A internação involuntária de dependentes químicos no Brasil.
Enviada em 02/09/2019
A inviolabilidade à vida é um direito fundamental regido em nossa Carta Magna de 1988, no caput do artigo 5º, bem como outros direitos elementares. Entretanto, o consumo de drogas ilícitas tem impossibilitado que certa parcela da população não desfrute dessa normativa universal. Por certo, a atual característica da nossa sociedade pós-moderna tem procurado uma incessante felicidade atrelada ao prazer, de modo que o meio expresso de obtenção do mesmo, configura-se no uso de entorpecentes.
De acordo com dados da ONG-Organização Não Governamental - viver sem fronteiras, o aumento do consumo de drogas pesadas aumentou consideravelmente nos últimos anos. Logo, esse problema além de questão de saúde pública seguramente se associa à segurança e educação.

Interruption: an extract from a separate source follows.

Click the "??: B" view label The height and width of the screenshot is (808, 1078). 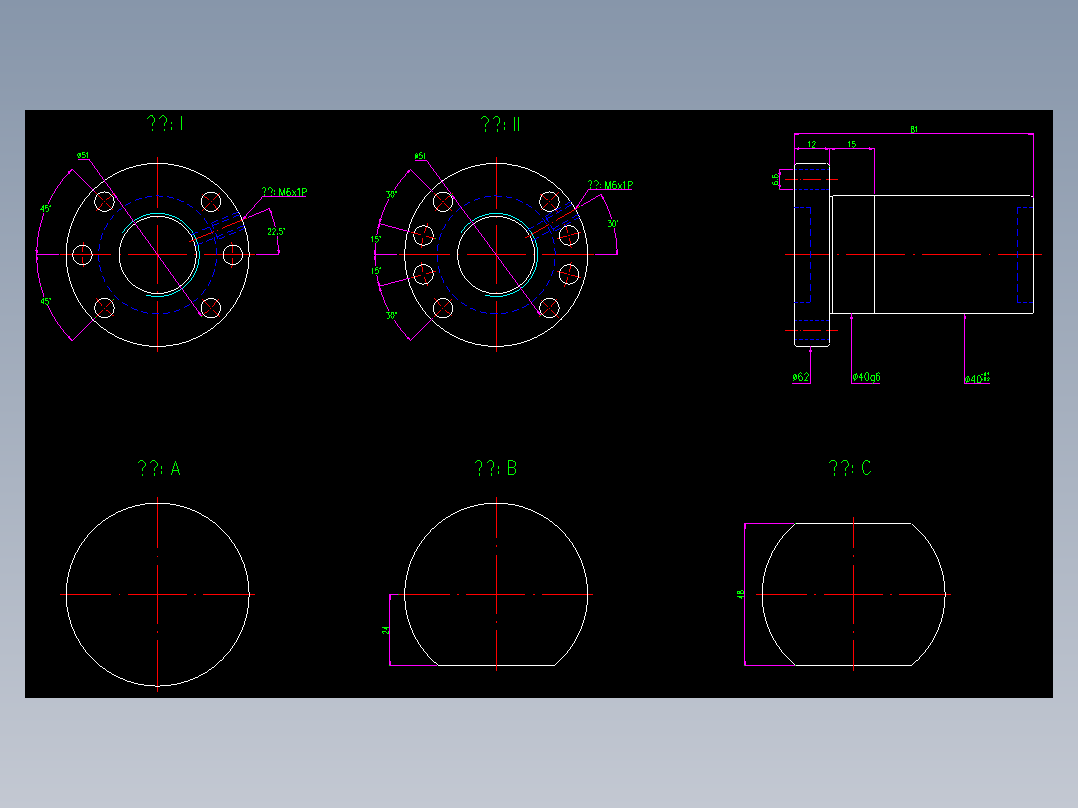[497, 466]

A ineficiência do Ente Governamental em sua mais basilar atuação, vinculada a uma sociedade que faz vista grossa aos fenômenos psicológicos de crise existencial, tem dado respaldo ao consumo de narcóticos. Como dissera o sociólogo polonês Zygmundo Bauman: “Viver entre uma multidão de valores, normas e estilos de vida em competição, sem uma garantia firme e confiável de estarmos certos é perigoso e cobra um alto preço psicológico”.

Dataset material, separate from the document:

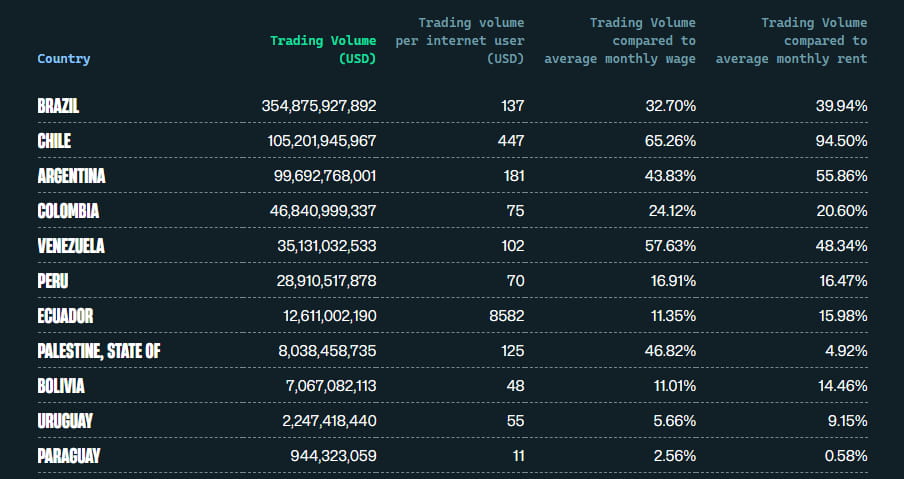Select the Brazil country name
The image size is (904, 479).
(x=58, y=105)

Em síntese, O usuário de drogas não deve ser internado compulsoriamente. O Governo Federal juntamente com toda à sociedade civil devem se envolver na prevenção e no auxílio humanitário aos adictos. A fatia orçamentaria do investimento em Educação deve ser aumenta e priorizada. Comunidades em áreas de vulnerabilidade social devem ser privilegiadas ,construindo escolas ,creches e capacitando jovens e adultos, afastando-os do ócio e dando-os empregabilidade. Devem ser aprimorados e ampliados os órgãos de saúde voltados a ação psicossocial, com mapeamento dos vulneráveis de sua circunscrição e oferecimento de apoio imediato aos mesmos. O Estado deve fazer parcerias com ONGs que trabalhem com a internação e recuperação dos viciados. Deve ser criado com os melhores especialista em saúde mental um PGE- programa de gerenciamento emocional - e implementado em toda rede de ensino público e particular, primário e secundário, ajudando a jovens e adultos administrarem e resinificarem às contrariedades da vida. Igrejas,sindicatos, associações etc… todos são convidados a implementarem esse Programa de gerenciamento emocional. Por fim, a criação de penas mais rígidas ao traficante com a venda de todos os seus bens conseguidos com o tráfico, e a destinação dos recursos aos programas de combate e prevenção ao uso de drogas.